== WHAT YOU ARE ASKED TO DO ==
Only a number is wanted here: how many lines in the records below contain the string "computer".

Items listed in a dataset
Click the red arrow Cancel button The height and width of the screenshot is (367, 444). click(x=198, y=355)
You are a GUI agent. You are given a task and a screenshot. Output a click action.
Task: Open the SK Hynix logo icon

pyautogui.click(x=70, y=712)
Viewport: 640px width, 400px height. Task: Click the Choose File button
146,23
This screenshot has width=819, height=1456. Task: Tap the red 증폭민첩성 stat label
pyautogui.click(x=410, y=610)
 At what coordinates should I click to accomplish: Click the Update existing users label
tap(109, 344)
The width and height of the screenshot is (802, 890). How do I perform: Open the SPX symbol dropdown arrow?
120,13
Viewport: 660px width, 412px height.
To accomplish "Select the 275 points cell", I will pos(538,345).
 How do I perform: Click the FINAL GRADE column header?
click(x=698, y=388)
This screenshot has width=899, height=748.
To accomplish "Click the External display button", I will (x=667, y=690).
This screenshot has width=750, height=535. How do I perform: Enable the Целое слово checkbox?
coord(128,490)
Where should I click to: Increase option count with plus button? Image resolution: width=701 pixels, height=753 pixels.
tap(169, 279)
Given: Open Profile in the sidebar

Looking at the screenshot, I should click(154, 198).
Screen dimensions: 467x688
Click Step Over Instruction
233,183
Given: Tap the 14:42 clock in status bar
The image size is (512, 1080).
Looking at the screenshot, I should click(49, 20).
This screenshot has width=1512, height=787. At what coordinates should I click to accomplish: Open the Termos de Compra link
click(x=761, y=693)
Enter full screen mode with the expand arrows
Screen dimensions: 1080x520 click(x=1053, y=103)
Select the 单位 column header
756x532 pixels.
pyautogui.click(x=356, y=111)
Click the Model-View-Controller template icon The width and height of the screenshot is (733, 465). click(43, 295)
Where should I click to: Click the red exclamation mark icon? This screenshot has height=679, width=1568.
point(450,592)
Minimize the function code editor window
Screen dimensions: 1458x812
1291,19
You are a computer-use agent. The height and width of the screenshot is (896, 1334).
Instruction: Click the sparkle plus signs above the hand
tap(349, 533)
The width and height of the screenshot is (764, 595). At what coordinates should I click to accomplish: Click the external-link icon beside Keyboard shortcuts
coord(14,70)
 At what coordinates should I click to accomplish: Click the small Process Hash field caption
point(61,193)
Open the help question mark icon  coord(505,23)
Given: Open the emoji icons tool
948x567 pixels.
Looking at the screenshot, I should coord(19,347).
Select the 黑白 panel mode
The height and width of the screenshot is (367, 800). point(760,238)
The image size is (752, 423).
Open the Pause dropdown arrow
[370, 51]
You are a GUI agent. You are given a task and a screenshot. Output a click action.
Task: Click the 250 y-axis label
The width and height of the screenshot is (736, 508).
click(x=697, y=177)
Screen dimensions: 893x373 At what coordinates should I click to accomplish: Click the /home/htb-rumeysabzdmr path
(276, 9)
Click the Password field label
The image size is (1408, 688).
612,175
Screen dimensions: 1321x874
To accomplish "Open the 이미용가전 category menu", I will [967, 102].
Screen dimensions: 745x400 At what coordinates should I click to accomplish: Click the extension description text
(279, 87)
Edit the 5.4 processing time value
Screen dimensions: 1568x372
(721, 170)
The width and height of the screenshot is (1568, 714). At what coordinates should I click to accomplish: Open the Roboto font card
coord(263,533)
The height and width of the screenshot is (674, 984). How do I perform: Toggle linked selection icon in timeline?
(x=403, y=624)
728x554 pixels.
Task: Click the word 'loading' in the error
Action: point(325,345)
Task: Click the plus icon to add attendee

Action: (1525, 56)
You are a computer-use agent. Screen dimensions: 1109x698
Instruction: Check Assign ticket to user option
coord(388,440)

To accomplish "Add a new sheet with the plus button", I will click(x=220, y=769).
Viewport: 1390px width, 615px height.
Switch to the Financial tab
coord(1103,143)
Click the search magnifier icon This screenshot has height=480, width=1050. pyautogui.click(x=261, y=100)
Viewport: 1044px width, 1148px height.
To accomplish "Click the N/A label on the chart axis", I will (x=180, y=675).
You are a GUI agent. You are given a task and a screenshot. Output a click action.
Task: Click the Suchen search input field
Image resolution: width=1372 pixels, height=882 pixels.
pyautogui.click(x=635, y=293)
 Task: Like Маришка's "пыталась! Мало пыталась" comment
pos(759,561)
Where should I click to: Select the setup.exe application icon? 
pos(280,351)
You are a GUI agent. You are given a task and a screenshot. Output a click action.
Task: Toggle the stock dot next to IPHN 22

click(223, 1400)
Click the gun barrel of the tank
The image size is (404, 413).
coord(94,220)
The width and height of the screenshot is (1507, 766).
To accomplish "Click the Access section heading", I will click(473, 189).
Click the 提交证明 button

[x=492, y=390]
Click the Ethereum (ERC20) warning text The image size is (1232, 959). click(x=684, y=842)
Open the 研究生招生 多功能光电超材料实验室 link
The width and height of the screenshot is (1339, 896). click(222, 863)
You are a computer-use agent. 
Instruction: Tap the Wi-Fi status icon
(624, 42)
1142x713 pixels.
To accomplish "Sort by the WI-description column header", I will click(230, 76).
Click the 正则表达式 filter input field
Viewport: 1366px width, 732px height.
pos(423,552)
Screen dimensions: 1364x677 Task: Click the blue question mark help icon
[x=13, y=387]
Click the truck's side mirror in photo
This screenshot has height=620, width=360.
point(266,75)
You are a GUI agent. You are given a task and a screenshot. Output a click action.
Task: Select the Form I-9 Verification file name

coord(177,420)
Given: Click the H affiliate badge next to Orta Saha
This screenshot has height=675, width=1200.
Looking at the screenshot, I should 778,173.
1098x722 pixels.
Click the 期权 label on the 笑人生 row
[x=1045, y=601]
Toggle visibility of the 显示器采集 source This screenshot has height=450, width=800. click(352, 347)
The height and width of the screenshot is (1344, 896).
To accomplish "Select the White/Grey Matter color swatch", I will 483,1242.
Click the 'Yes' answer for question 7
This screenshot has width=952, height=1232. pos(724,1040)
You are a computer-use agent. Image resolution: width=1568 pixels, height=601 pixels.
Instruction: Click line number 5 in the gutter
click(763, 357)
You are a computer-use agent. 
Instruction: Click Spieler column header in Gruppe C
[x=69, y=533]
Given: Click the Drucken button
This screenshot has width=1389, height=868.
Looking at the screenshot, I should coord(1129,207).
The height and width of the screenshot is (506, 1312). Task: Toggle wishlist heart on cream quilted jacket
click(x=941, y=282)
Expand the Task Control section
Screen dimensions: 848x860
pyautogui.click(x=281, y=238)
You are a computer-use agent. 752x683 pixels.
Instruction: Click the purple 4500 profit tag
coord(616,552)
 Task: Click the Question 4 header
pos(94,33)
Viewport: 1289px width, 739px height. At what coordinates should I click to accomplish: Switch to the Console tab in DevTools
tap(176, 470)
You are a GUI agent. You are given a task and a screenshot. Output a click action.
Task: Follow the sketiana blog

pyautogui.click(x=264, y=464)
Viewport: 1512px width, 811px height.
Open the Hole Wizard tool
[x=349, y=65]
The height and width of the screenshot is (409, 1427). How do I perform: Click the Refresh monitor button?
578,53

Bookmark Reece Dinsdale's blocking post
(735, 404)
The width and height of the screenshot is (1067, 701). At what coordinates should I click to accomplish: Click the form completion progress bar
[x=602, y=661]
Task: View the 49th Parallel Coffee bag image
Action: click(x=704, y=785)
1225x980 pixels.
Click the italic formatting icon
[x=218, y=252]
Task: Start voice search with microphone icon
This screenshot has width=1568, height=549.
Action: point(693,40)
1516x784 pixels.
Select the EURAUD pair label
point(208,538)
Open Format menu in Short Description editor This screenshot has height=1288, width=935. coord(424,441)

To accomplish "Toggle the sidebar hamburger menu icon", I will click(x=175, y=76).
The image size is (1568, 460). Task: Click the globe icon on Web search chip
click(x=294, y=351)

== ANSWER AREA ==
6